The stock is up about 4.5% in the pre-market in line with the implied move, as investors’ worries about slowing sales in China are allayed for now and the U.S. is outperforming. This is one fast food chain that appears to be bucking the trend.
Yesterday prior to the close, I adjusted a bearish position in YUM that I have had on for 2 months, and rolled up and out a bit, my new position as of yesterday’s close is long the Nov 65/60 Put Spread after taking a loss on the Oct 62.5/55 Put Spread. In the post I outlined 3 options for my Oct trade and how I was thinking about going forward, and they were:
1. Sell the Spread for a loss and wait for the news to come out and then make a decision about how to express the bearish view if the news confirms the thesis (albeit at lower levels).
2. Sell the spread and roll to higher strikes and possibly even out to Nov in an effort to stay in the game.
3. Leave the position on and play for an out sized move post earnings.
In hindsight, number one was the right option, but here is the thing, if I am going to trade earnings, which I do frequently, I have to go with what I feel my best trade ideas are, knowing that I will not always be right. The prudent thing to do would have been to take a step back after 2 months in the trade, and wait for the news to come out and make my next move with the knowledge of the results. At this point, I am just wrong on the story, or maybe my timing is wrong, but now I have had 2 losing trades in the course of 2 months in the name, and it is likely time to bail and move on. I will officially update this trade this morning, after I see how the stock trades.

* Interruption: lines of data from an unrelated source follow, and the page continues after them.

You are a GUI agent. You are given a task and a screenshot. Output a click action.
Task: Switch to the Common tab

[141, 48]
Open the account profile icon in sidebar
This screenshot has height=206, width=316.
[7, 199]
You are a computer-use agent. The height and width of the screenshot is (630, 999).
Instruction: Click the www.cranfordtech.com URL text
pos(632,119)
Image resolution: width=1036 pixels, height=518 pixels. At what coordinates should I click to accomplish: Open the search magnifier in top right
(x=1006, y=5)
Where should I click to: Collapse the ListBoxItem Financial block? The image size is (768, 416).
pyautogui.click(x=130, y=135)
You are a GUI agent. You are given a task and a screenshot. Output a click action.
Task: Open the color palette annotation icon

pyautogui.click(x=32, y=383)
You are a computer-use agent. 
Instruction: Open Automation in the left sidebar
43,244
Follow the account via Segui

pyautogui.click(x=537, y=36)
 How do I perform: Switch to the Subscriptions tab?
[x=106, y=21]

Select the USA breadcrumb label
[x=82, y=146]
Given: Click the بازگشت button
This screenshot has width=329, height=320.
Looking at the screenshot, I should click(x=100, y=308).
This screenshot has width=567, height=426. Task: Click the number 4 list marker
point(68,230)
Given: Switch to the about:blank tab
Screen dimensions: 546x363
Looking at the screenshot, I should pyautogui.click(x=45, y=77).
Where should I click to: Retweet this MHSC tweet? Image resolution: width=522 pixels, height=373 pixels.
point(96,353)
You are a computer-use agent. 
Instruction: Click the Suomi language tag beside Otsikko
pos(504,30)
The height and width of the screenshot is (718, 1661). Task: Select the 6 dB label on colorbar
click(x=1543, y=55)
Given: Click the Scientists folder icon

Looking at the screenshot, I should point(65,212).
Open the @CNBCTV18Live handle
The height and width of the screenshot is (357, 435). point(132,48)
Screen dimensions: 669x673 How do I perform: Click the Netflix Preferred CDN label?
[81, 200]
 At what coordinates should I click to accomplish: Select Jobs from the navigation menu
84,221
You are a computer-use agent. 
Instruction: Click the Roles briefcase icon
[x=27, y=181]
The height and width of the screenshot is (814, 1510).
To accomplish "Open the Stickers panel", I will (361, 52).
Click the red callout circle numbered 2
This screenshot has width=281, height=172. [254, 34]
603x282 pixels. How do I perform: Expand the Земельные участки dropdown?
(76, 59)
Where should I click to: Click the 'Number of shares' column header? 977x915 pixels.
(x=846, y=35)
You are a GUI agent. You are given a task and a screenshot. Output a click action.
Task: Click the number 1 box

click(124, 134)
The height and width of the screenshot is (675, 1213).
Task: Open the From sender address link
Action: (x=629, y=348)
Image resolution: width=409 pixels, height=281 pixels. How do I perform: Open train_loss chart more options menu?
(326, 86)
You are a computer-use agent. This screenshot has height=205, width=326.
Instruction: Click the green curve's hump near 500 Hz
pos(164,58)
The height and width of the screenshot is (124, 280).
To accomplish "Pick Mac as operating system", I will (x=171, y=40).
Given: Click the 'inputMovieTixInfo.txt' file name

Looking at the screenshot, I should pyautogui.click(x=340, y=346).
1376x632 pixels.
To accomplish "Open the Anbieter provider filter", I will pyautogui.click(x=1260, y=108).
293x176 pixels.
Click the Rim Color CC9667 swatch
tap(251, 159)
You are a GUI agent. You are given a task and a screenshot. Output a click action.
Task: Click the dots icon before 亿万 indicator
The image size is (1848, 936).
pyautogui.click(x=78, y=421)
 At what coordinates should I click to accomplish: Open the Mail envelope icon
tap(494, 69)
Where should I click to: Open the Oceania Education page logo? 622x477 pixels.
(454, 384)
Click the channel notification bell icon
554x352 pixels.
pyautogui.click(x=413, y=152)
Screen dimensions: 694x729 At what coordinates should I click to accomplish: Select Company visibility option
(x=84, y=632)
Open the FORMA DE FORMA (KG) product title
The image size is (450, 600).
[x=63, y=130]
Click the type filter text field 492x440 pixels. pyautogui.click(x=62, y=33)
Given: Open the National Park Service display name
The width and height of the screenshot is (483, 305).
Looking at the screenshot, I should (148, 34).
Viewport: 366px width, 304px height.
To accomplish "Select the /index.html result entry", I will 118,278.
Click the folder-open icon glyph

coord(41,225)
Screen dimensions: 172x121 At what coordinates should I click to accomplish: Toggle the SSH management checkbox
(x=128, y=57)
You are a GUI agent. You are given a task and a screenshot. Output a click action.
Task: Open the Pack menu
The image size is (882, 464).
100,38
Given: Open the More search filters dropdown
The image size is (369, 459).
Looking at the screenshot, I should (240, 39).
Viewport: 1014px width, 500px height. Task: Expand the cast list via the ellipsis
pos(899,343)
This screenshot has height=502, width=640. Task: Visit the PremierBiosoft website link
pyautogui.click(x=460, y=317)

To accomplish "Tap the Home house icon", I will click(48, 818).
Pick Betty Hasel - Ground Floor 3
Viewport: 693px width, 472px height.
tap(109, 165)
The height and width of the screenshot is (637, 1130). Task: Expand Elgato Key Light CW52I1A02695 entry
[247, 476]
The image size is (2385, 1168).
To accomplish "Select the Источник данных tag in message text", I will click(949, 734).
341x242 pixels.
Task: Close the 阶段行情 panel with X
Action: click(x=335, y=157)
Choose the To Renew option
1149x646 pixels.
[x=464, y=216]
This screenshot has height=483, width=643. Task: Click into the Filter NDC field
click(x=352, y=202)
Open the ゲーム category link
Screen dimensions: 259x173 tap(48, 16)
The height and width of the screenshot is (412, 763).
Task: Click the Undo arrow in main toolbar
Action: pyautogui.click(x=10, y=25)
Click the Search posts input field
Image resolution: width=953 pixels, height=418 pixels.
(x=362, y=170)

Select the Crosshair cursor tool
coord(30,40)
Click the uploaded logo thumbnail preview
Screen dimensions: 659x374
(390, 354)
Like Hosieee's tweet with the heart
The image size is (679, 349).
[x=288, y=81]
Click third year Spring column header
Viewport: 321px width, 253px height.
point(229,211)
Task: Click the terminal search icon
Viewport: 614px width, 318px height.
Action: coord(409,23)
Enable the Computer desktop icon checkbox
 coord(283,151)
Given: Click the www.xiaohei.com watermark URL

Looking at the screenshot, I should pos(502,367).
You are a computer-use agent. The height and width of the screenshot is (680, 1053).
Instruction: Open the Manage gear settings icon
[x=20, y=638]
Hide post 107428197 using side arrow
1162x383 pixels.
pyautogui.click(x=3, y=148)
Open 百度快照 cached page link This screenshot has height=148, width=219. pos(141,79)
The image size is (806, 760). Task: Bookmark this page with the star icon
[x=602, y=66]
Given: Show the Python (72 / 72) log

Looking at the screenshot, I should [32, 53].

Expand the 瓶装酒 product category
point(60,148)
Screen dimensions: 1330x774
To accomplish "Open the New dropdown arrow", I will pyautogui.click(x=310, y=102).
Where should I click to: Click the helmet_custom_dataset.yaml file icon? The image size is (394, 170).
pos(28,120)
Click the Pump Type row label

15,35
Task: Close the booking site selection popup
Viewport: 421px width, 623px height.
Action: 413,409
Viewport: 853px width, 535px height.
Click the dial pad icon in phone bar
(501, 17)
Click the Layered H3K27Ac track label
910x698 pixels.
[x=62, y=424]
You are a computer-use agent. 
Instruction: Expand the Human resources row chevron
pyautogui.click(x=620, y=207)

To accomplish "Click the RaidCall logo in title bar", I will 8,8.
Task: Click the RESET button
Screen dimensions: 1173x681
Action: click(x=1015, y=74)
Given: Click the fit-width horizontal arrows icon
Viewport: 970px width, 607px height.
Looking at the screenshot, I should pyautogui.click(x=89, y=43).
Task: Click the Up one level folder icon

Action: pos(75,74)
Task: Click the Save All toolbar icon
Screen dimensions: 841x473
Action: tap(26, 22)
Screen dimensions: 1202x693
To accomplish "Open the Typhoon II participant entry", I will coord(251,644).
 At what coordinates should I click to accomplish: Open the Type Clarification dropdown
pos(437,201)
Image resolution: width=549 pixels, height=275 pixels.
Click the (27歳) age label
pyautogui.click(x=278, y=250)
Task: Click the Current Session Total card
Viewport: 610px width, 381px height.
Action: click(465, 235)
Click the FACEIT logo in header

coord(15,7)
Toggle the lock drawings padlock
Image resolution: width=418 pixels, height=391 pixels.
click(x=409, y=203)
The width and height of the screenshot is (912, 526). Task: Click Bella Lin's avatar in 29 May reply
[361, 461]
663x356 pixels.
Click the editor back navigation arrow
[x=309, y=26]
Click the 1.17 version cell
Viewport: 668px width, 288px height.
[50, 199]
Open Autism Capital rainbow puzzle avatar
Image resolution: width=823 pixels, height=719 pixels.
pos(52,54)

On another note, Enis nailed CMI with a Bearish play into their Q3 earnings and will get paid early after last night’s negative pre-announcement. Whats interesting about CMI is that their exposure to China is obviously one of the main drags on the company. Also last night, AA once again cut their demand forecast for Aluminum due to weakness in China. Both China related warnings come on the heals of FDX and NKE’s results in the last month that also both signaled to weakness in China.